Over the past few years, the games industry has struggled with generative AI, the collapse of a pandemic-fueled surge in investment, game cancellations, studio closures used as tax write-offs, consolidation, and a market saturated with more games being released than ever before, causing developers to face layoff after layoff after layoff. To put it mildly, late-stage capitalism has not been kind.
These layoffs have primarily impacted developers in California, Texas, and Washington, the three biggest states for game development. In California alone, there were over 44,000 game developers employed in 2024, according to the Entertainment Software Association. But in a state like Wisconsin, where the industry is just barely burgeoning, losses are seemingly magnified. According to the Wisconsin Economic Development Corporation, in 2022, there were roughly just 1,700 employed developers in Wisconsin, so just a handful of employees can make up an entire percentage point of the Wisconsin industry. Yet a lot more than a percentage point of the state’s employees have been laid off in the past year or so.

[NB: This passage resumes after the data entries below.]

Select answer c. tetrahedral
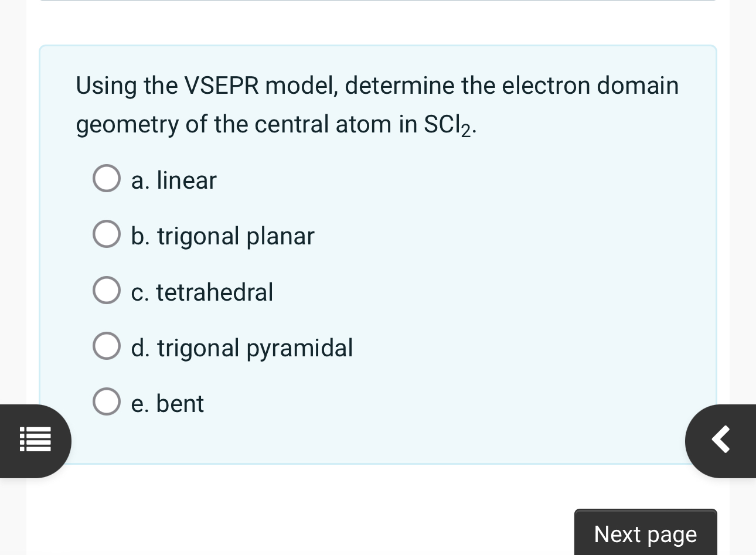This screenshot has width=756, height=555. (x=106, y=290)
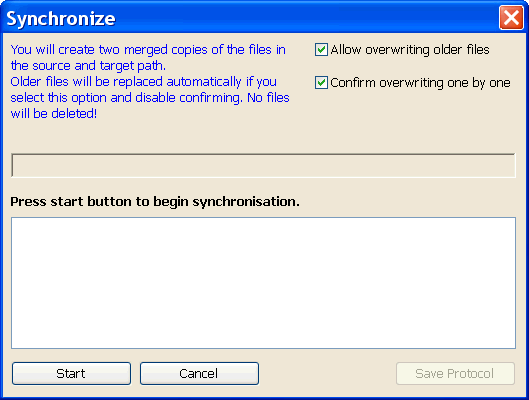Click the 'Confirm overwriting one by one' label text

[420, 83]
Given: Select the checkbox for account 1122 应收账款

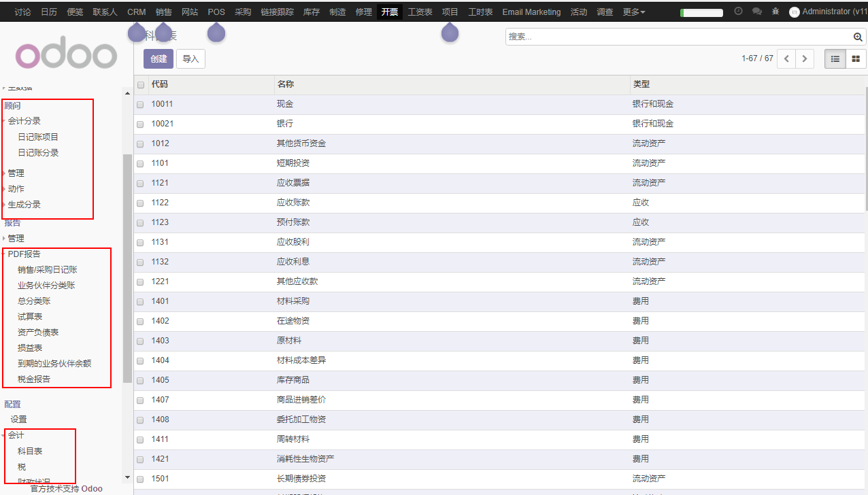Looking at the screenshot, I should point(140,203).
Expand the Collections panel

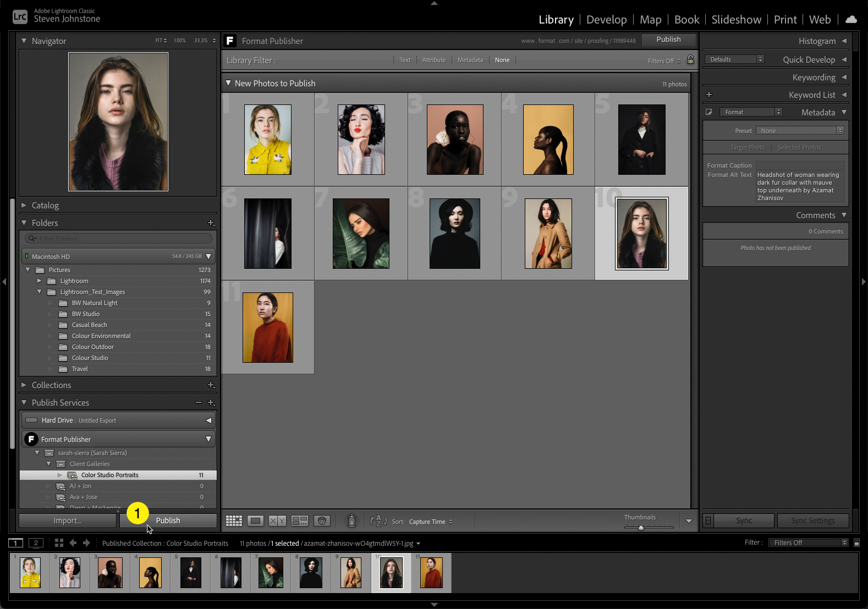coord(51,385)
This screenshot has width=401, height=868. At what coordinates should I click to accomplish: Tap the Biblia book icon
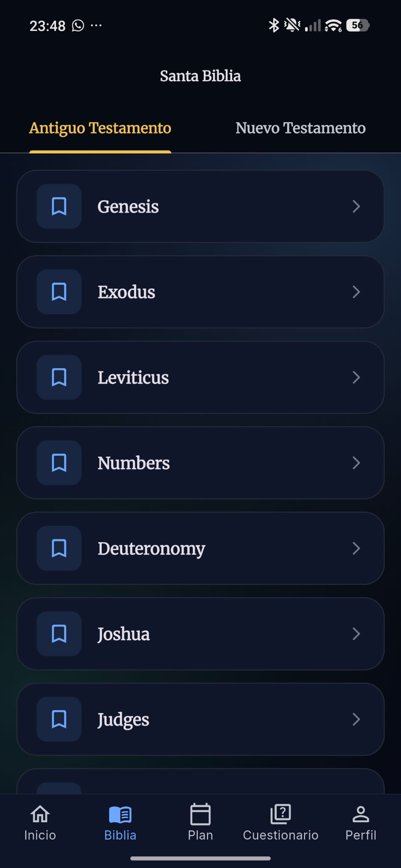[120, 814]
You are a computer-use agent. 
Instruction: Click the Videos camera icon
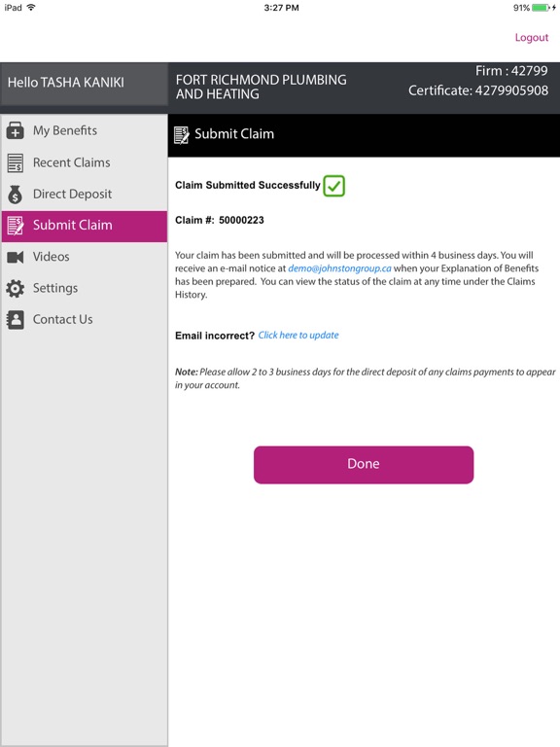(16, 257)
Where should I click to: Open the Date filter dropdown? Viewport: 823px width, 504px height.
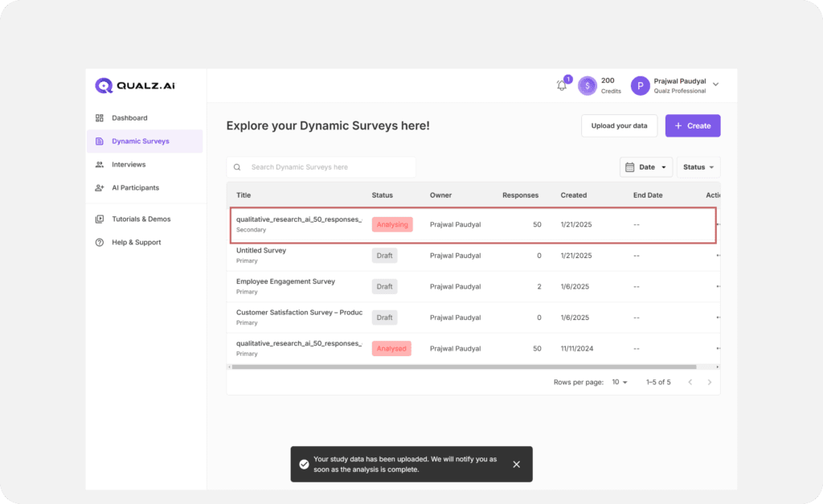[646, 167]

Apex Legends developer Respawn, which opened a branch in Madison just two years ago, laid off roughly 100 employees company-wide and canceled two projects in April. Raven, the Middleton-based studio known for its work on the Call Of Duty franchise, let go of “less than 20” employees in July. Last fall, Wisconsin-based studio Lost Boys Interactive laid off 139 employees across 28 states. And smaller, more localized companies have faced extreme difficulty as well: the Madison-based developer Flippfly parted with all its employees except its lead after the release of its latest game.
After a devastating few years, most of Wisconsin’s remaining studios now face heavily reduced workforces, leaving remaining employees overworked and often underpaid and leaving those who were laid off to struggle with health hardships and difficulty staying in an industry that continues to grow less accessible…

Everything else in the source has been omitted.